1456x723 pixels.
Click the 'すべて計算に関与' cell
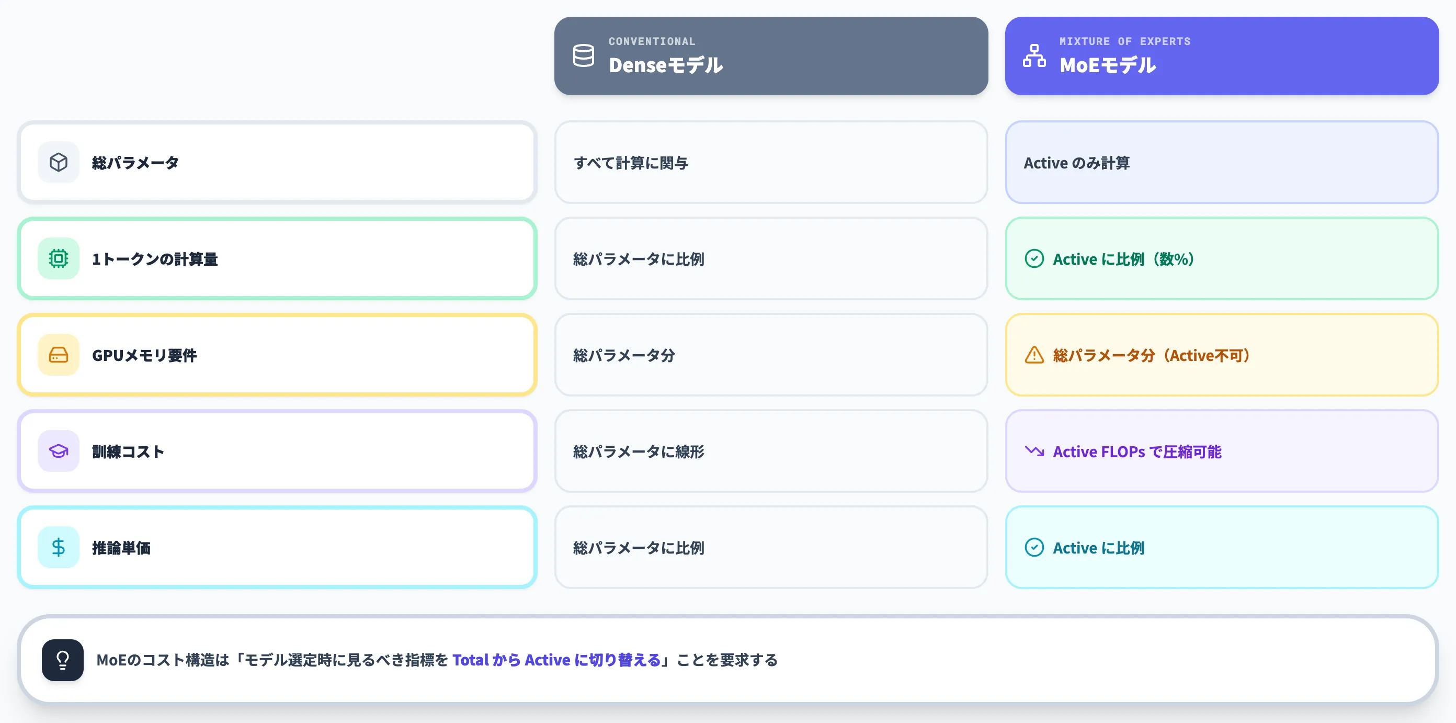(x=771, y=162)
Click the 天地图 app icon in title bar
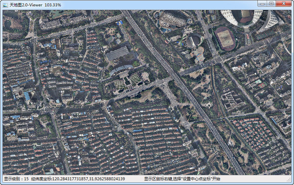This screenshot has height=185, width=294. [5, 5]
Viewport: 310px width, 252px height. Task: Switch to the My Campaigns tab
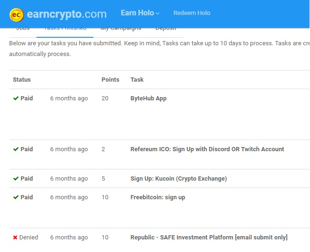[x=120, y=28]
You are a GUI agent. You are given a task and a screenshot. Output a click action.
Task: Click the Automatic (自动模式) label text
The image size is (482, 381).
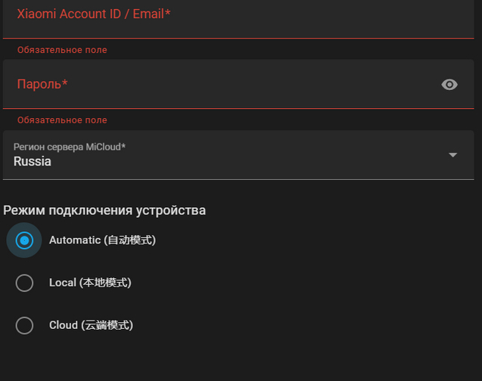tap(102, 240)
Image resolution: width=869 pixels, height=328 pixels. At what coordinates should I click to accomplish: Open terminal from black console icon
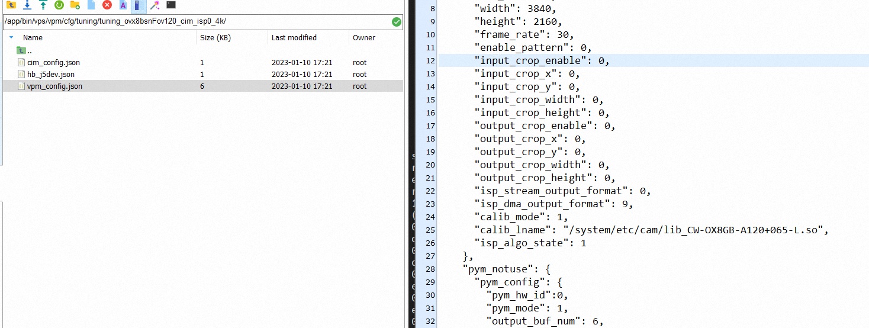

• • • • •

» **Exercise description**: Could you swap "title bar" for "header bar" and write out all of the material above again with nothing else changed, leaving the pictures out?

» **Completed task**:
1456x723 pixels.
Click the 'すべて計算に関与' cell
(x=771, y=162)
Click the 天地图 app icon in header bar
This screenshot has height=185, width=294. [5, 5]
Viewport: 310px width, 252px height. Task: Switch to the My Campaigns tab
[x=120, y=28]
You are a GUI agent. You are given a task and a screenshot. Output a click action.
Task: Click the Automatic (自动模式) label text
The image size is (482, 381).
tap(102, 240)
Image resolution: width=869 pixels, height=328 pixels. At what coordinates should I click to accomplish: Open terminal from black console icon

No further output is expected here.